Flow cytometry analysis of LAMP1 (Figure S5C)

Detection: LAMP1 fluorescence intensity measured by flow cytometry.

Cell types:
SH-SY5Y wild-type, SLC45A1 knockout (SLC45A1-KO), and rescued cells (SLC45A1-KO + SLC45A1 cDNA) cultured under serum-replete or serum-depleted conditions for 72 h.
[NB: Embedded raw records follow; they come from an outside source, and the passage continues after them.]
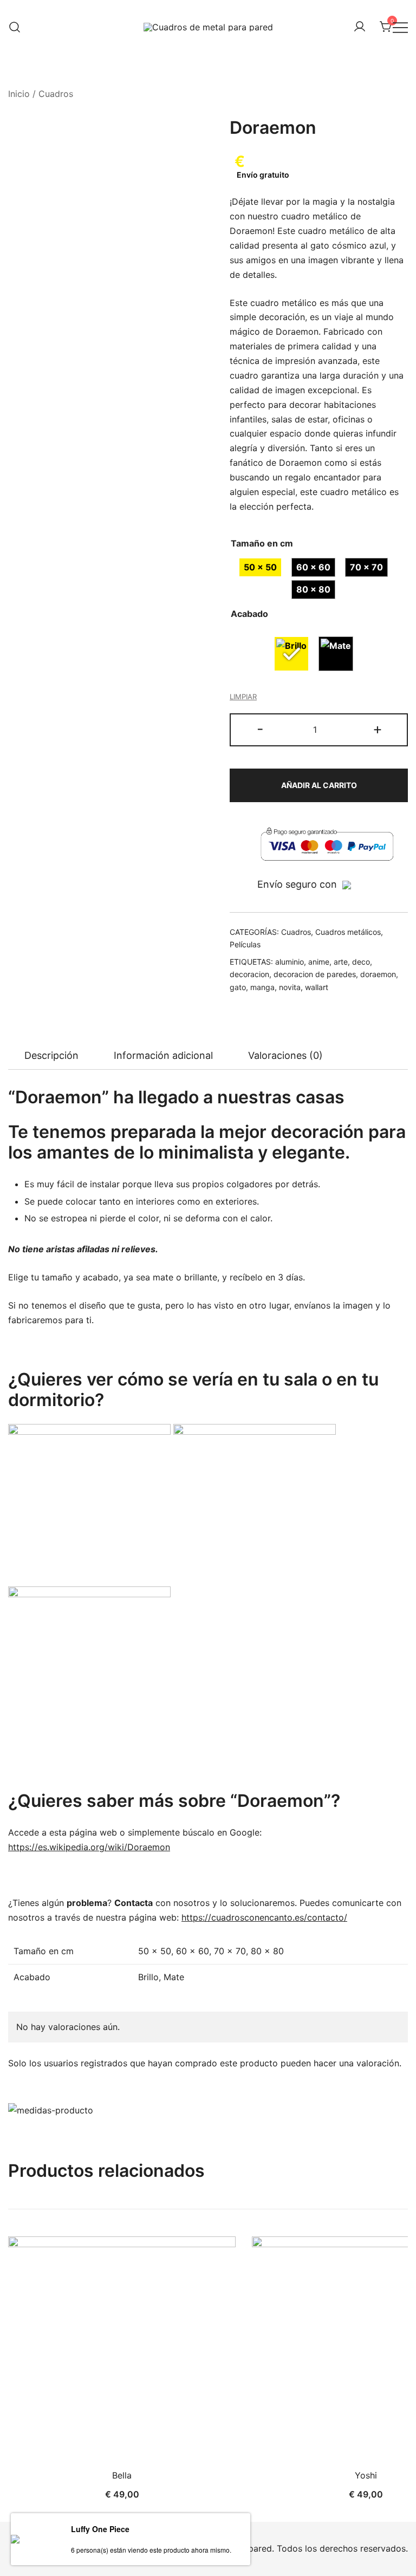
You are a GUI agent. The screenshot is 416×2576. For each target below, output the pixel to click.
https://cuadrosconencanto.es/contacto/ (264, 1917)
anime (318, 961)
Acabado (249, 613)
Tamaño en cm (262, 543)
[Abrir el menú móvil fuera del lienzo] (400, 27)
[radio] (260, 567)
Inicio (19, 93)
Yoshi (366, 2475)
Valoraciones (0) (285, 1055)
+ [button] (377, 729)
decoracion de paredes (315, 974)
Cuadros (55, 93)
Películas (245, 944)
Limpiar (243, 696)
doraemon (378, 974)
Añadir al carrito (319, 785)
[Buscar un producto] (14, 27)
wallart (316, 987)
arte (341, 961)
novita (290, 987)
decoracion (249, 974)
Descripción (51, 1055)
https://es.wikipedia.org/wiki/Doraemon (89, 1847)
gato (238, 987)
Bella (122, 2475)
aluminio (289, 961)
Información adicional (163, 1055)
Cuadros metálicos (348, 931)
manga (262, 987)
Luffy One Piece (100, 2528)
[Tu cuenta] (359, 27)
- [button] (260, 729)
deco (361, 961)
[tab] (51, 1055)
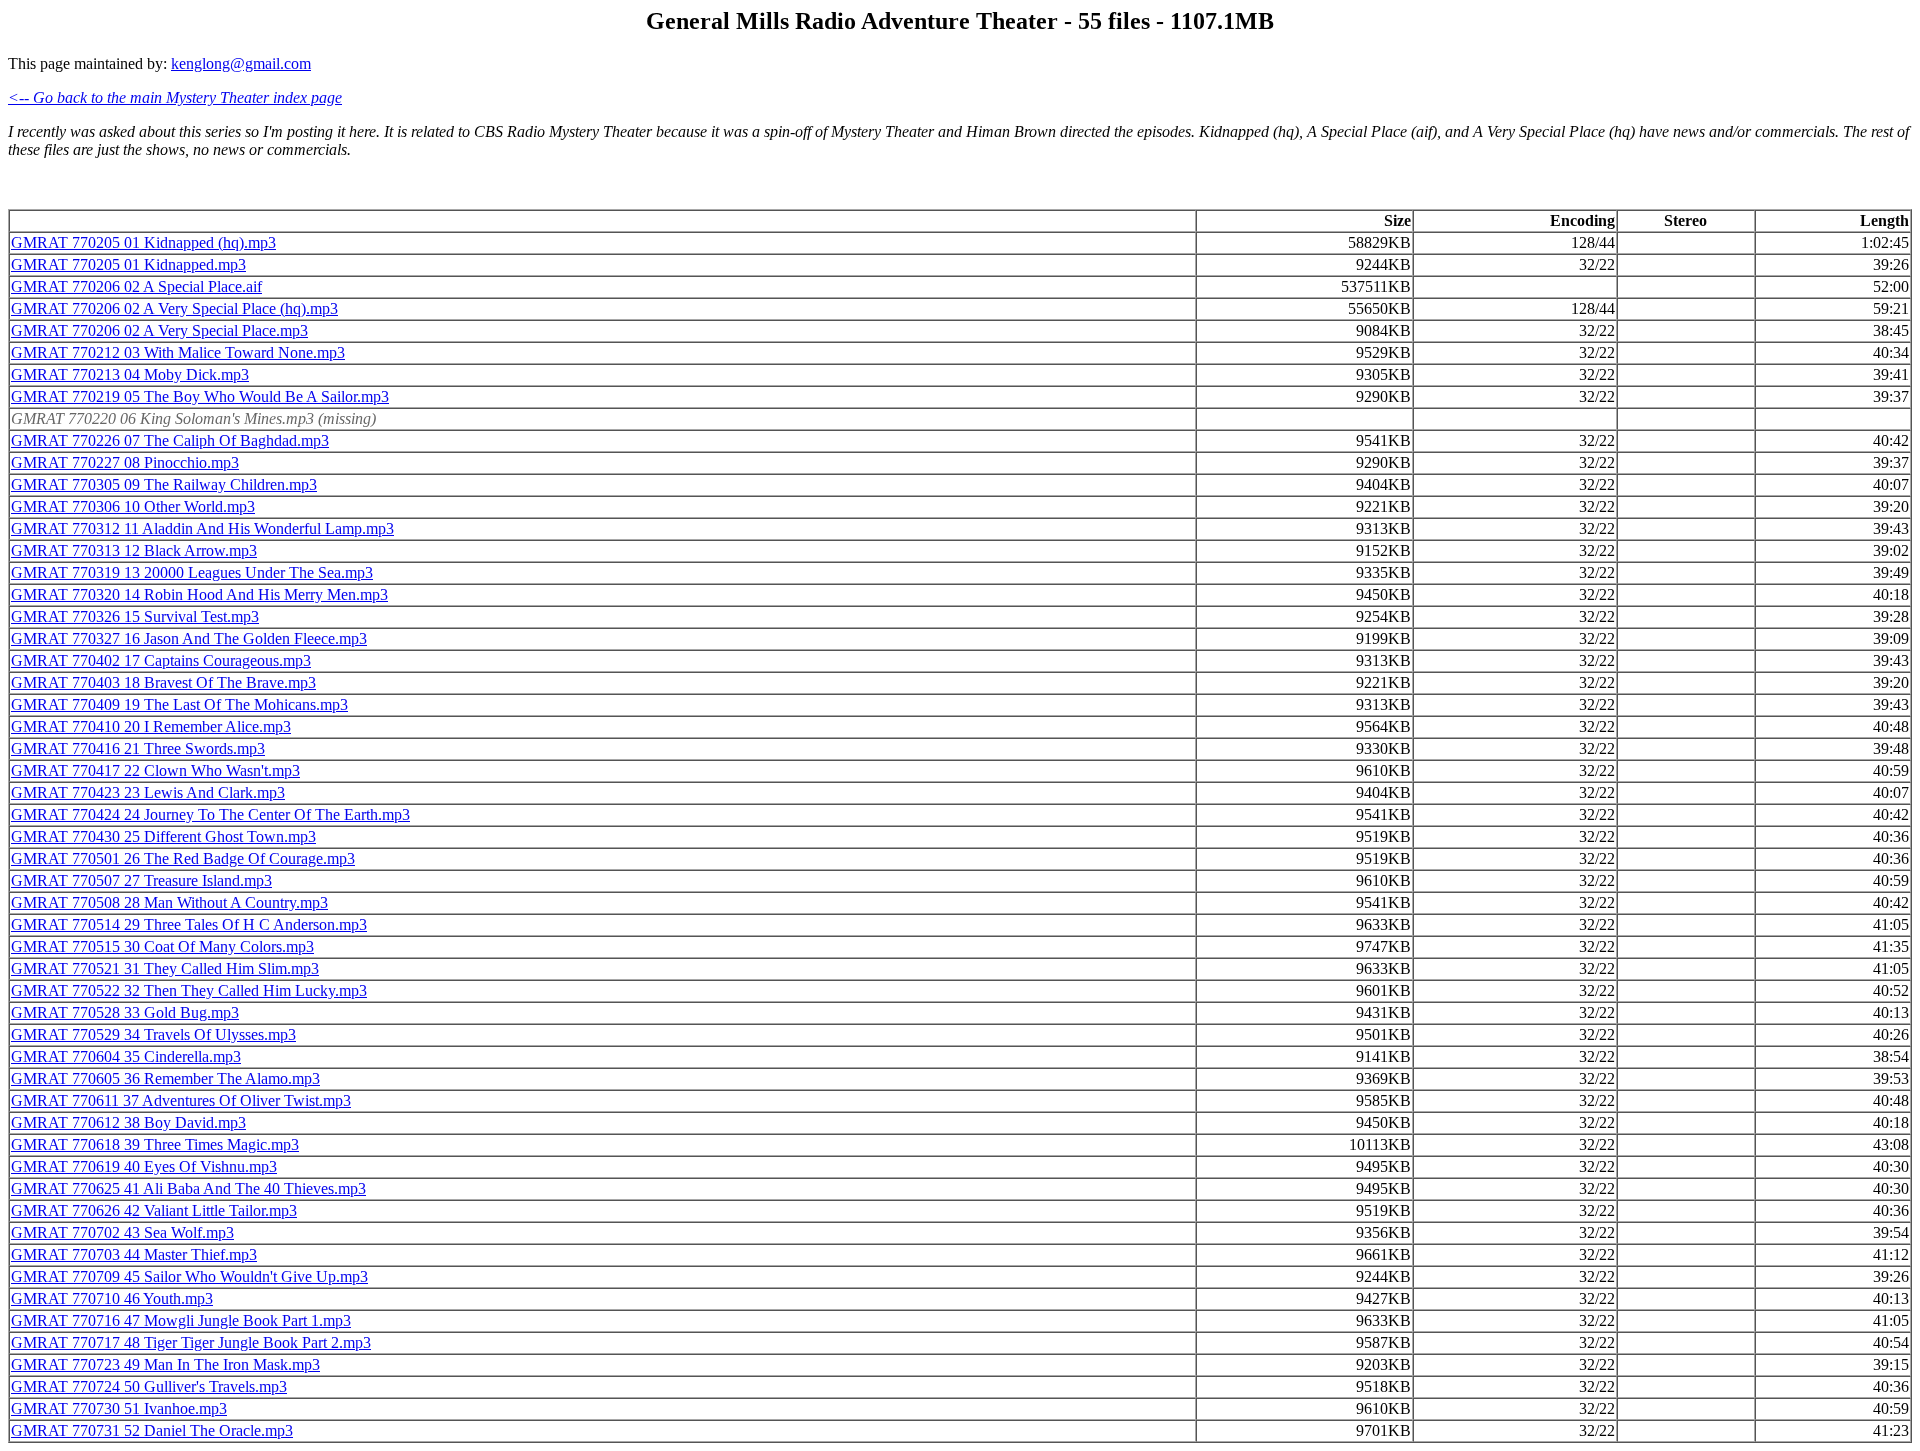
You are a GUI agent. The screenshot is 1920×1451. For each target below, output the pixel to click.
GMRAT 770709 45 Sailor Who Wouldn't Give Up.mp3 (189, 1276)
Flow cytometry for LAMP1 staining 
Cells were lifted using trypsin and then centrifuged. The cell pellet was resuspended in 1 ml of 3% formaldehyde in PBS and incubated for 10 min at 37C. The cells were then centrifuged and resuspended in 90% ice-cold methanol while vortexing at low speed to prevent clump formation. The cells were incubated on ice for 30 min, briefly vortexing every 10 min. After centrifugation (~1000 g, 3 min) and decanting the supernatant, the cells were washed with PBS. Following another centrifugation, the cells were resuspended in 1-2 ml of 3% BSA in PBS and incubated for 30 min at 37C. After centrifugation, the cells were resuspended in 3% BSA in PBS containing a 1:1000 dilution of LAMP1 antibody (Rabbit-anti human LAMP1, Cell Signaling Technology,). The mixture was incubated for 1-2 h at 37C, with intermittent vortexing. After centrifugation, the cells were resuspended in the wash buffer (PBS + 1% BSA + 0.05% Tween-20) and centrifuged again. The cells were then resuspended in 3% BSA in PBS containing a 1:1000 dilution of Alexa Fluor-647 and incubated for 30 min to 1 h at 37C. The cells were washed twice with wash buffer, centrifuged, and finally resuspended in wash buffer. The intensity of LAMP1 was measured using flow cytometry.